Yeah it's really informative.


----------



## coke (Jan 17, 2015)

Funnily enough i was looking through this today also. Thinking of using this a month before my hols in May. keep us posted.


----------



## andyhuggins (Nov 21, 2008)

FelonE said:


> Yeah it's really informative.


Best of luck mate. Will be following to see if it's worth doing.


----------



## FelonE1 (Dec 23, 2013)

coke said:


> Funnily enough i was looking through this today also. Thinking of using this a month before my hols in May. keep us posted.

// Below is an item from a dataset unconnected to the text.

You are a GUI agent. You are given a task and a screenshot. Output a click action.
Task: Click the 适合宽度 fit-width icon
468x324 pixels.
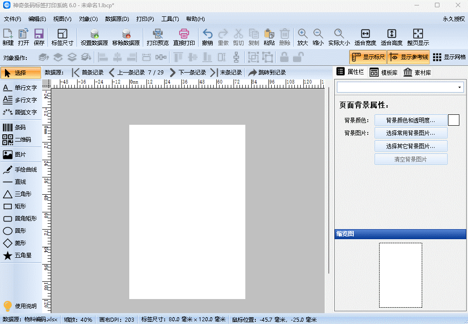point(366,37)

I might do a little log of my experience on it.


----------



## eezy1 (Dec 14, 2010)

what are the basic principles for his quick fat loss program?


----------



## FelonE1 (Dec 23, 2013)

andyhuggins said:


> Best of luck mate. Will be following to see if it's worth doing.


Thanks mate,gonna log it.


----------



## coke (Jan 17, 2015)

FelonE said:


> I might do a little log of my experience on it.


Good idea mate.


----------



## andyhuggins (Nov 21, 2008)

FelonE said:


> Thanks mate,gonna log it.


Tag me in when you start the log buddy.


----------



## FelonE1 (Dec 23, 2013)

eezy1 said:


> what are the basic principles for his quick fat loss program?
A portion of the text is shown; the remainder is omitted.